In August 2025, Fernandez publicly acknowledged funding a campaign aimed at opposing Cuban-American politicians who support former President Donald Trump's immigration policies. The campaign included billboards and media ads targeting figures such as Marco Rubio, Carlos Giménez, and María Elvira Salazar.

===Political views and Cuba-U.S. relations===
Fernandez has praised the Massachusetts health care reform enacted under Mitt Romney, but opposes the Patient Protection and Affordable Care Act.

Fernandez (who was born in Cuba), supported Obama's decision to normalize relations with Cuba and lift the U.S. embargo against Cuba, a decision that Fernandez called "65 years overdue." Like other prominent Cuban Americans, Fernandez shifted positions on U.S.-Cuban relations over time, receding from hard-line stance and moving toward a position in favor of rapprochement. Fernandez wrote an op-ed published in the Miami Herald about his shift. Fernandez was part of the historic visit by President Obama to Cuba in 2016; he was part of a group of U.S. business executives, including many Cuban Americans, who met with Cuban businesspeople and government.

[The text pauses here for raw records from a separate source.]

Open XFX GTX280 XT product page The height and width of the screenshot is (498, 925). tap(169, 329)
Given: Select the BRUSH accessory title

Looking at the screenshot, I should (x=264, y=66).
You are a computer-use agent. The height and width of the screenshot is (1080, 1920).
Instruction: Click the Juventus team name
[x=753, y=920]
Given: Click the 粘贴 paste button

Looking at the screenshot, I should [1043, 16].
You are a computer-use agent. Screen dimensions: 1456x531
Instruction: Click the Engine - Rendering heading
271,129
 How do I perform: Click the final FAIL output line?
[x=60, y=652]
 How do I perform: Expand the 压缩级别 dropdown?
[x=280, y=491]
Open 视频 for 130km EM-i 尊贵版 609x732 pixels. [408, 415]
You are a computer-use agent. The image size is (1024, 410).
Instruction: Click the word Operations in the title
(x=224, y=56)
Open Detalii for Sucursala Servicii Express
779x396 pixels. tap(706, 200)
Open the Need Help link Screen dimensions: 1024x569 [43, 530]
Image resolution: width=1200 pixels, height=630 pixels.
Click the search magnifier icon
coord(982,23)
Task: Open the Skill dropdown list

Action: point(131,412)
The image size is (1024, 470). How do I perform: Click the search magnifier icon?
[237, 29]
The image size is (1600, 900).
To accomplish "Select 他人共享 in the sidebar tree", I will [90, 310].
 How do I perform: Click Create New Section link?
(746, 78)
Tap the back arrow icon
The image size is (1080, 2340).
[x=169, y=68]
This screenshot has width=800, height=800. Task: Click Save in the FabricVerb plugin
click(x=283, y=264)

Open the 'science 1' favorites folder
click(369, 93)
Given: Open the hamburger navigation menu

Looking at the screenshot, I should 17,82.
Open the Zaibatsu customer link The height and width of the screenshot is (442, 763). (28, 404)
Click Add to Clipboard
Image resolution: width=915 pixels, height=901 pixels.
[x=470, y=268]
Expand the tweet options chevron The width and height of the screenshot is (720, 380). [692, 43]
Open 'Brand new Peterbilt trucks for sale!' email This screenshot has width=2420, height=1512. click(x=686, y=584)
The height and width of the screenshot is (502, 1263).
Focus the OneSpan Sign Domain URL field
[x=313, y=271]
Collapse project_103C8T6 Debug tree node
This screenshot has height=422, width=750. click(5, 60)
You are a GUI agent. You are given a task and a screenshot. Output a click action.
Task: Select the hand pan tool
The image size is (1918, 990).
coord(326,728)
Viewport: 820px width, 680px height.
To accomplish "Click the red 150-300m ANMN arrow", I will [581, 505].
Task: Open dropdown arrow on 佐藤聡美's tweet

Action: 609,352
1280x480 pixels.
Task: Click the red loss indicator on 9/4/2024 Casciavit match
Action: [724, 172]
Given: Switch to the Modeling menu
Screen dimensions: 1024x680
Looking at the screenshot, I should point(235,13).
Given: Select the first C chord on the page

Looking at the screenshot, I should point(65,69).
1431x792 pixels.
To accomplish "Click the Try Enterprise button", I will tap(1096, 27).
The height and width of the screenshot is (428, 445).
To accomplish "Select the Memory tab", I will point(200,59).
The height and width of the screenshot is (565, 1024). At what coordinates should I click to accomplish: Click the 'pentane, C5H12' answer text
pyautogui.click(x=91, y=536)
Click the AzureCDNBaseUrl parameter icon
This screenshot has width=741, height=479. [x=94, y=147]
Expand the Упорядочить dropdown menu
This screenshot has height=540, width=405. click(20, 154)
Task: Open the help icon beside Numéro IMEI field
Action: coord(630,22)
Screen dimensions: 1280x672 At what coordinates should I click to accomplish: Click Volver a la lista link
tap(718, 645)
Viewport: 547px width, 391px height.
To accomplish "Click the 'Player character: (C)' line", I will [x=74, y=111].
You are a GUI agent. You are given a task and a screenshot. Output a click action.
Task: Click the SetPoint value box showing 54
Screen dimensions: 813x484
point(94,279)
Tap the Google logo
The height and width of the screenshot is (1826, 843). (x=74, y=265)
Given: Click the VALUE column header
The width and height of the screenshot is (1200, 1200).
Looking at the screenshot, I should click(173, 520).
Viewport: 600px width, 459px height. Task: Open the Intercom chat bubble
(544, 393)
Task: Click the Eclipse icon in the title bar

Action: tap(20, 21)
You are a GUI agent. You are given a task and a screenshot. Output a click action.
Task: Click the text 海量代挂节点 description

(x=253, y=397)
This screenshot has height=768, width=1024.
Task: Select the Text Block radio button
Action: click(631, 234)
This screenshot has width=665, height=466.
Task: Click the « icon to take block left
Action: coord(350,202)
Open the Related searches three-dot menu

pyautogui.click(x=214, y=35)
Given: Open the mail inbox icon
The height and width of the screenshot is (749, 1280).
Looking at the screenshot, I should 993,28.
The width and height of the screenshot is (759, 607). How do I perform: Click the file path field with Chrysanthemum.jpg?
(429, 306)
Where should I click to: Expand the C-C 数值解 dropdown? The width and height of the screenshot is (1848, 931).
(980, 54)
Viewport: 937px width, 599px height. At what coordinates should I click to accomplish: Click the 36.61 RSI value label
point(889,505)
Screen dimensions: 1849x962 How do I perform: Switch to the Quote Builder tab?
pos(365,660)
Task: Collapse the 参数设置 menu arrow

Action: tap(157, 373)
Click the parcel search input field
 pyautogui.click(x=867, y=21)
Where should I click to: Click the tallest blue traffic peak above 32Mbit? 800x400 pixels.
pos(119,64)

Fernandez is active with the Cuba Study Group.

==Personal life==
Mike Fernandez is married to Constance Tolevich Fernandez and has 5 children, George, Alex, Michelle, Michael, and Cristofer. He also has five grandchildren. In 2014, Fernandez released his autobiography, titled "Humbled by the Journey. Life Lessons for my Family… and Yours". The autobiography takes readers on parallel journeys: his 508-mile pilgrimage along El Camino de Santiago- and from a dirt-road Cuban town to the pinnacles of U.S. business success. Fernandez also owns a 4,000-acre ranch in Gadsden County part of which is in Havana, Florida where he breeds Friesian horses and cattle stock.